- _WHAT THE TASK ASKS_
Find the word "agent" in the data, then copy each line where it is found.

- _RECORDS FOR THE EXERCISE_
-- Opening Marker --
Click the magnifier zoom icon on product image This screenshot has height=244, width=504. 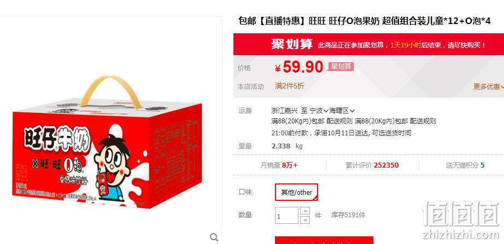point(214,237)
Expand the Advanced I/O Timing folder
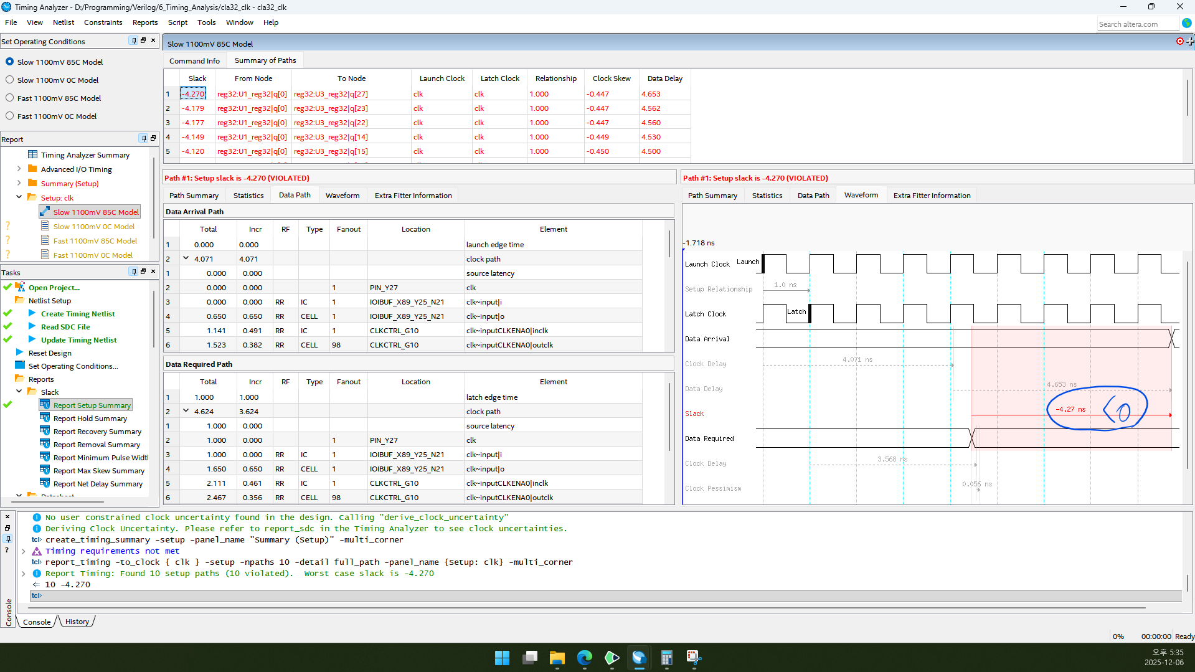 19,169
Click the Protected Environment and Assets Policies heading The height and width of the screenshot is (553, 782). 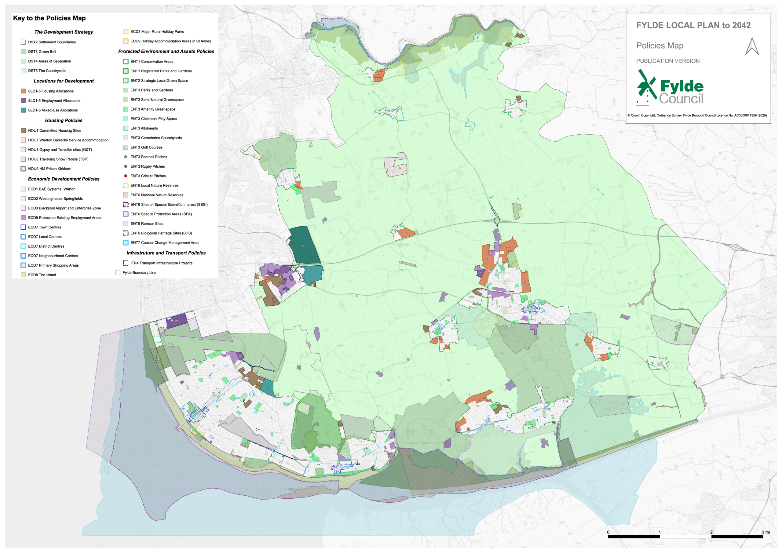166,51
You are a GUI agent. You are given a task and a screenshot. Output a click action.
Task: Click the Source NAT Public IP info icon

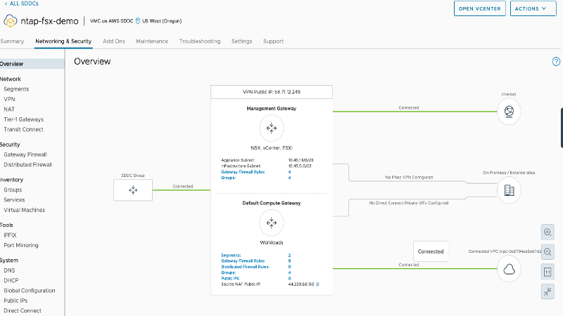point(317,284)
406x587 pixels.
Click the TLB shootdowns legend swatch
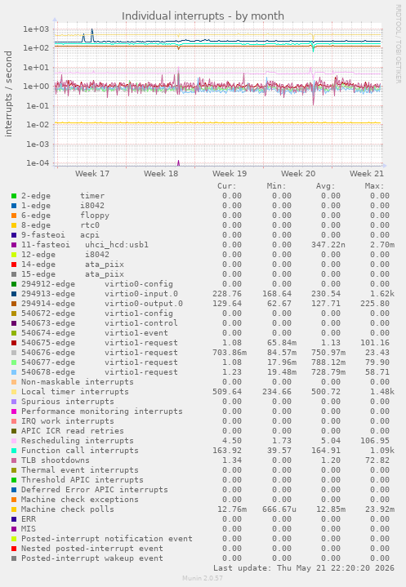(14, 460)
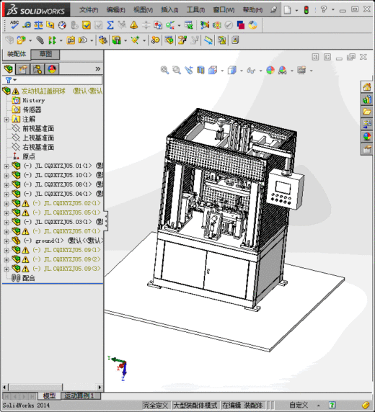Expand the ground<1> component node
This screenshot has height=412, width=375.
[x=6, y=241]
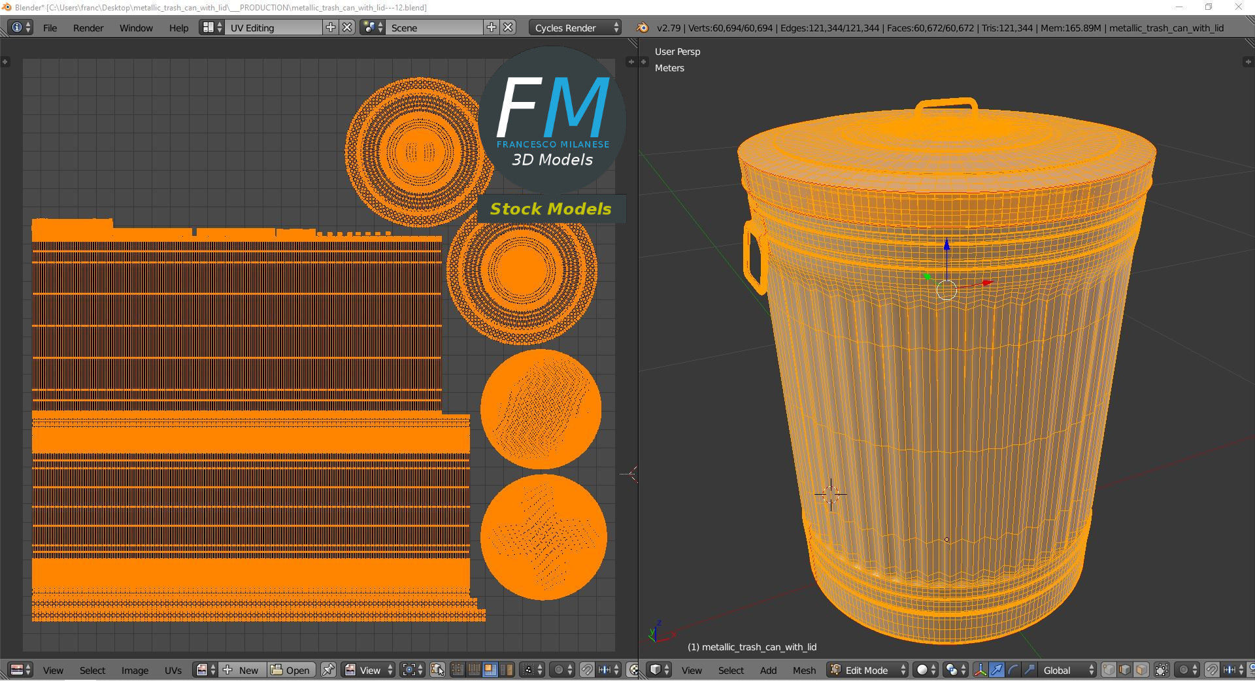This screenshot has height=681, width=1255.
Task: Toggle the pin image icon in UV editor
Action: (x=329, y=670)
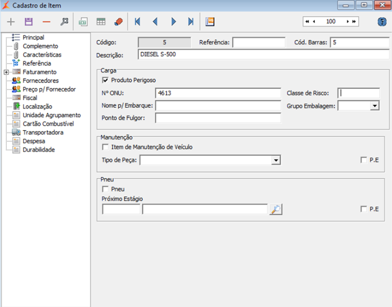
Task: Click the add new record plus icon
Action: tap(11, 22)
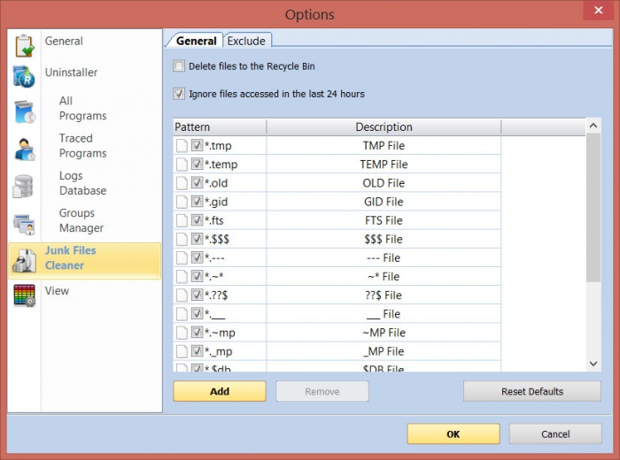Click the View color grid icon

(x=24, y=295)

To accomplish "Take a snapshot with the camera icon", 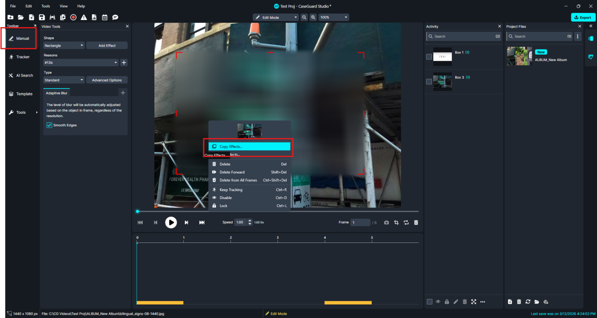I will 386,222.
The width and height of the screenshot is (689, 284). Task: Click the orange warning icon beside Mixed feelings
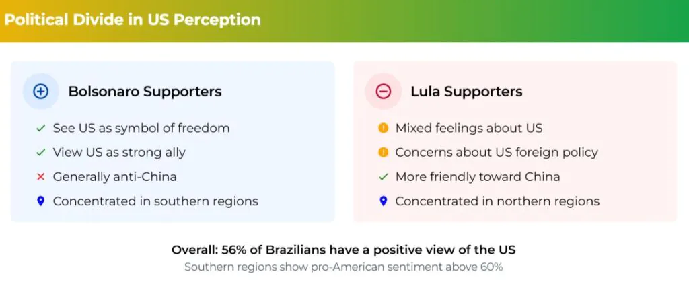pyautogui.click(x=384, y=128)
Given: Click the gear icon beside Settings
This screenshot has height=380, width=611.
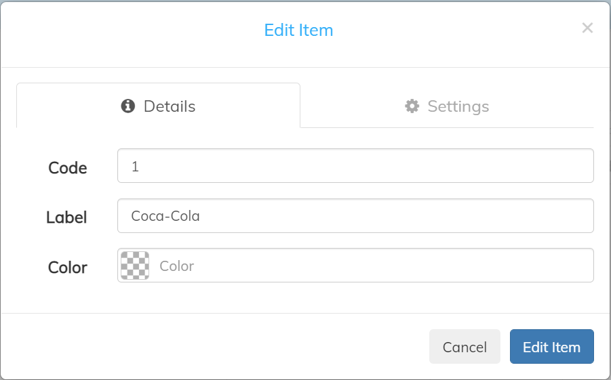Looking at the screenshot, I should point(412,106).
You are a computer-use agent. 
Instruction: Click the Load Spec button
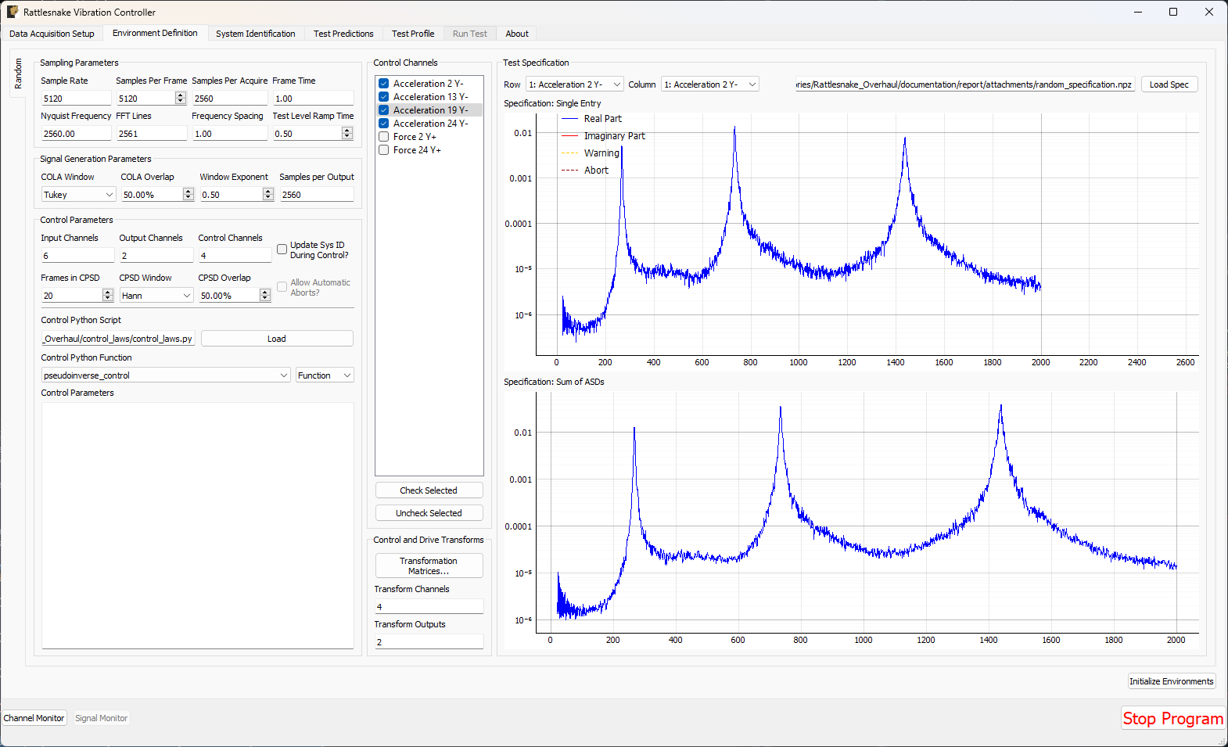[x=1169, y=84]
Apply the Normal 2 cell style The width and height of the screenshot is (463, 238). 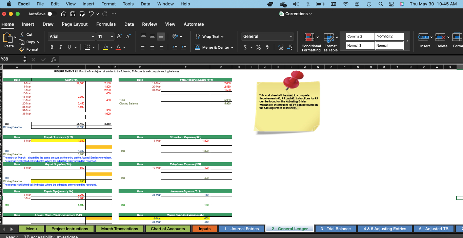pyautogui.click(x=389, y=36)
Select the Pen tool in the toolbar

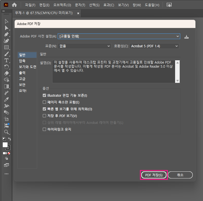pyautogui.click(x=6, y=34)
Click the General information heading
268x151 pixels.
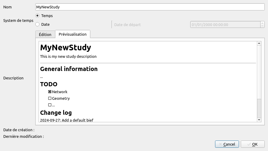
-- Closing Marker --
- _ANSWER FOR THIS EXERCISE_
You are a GUI agent. You are given a task and a screenshot. Output a click action.
You are a computer-use agent. 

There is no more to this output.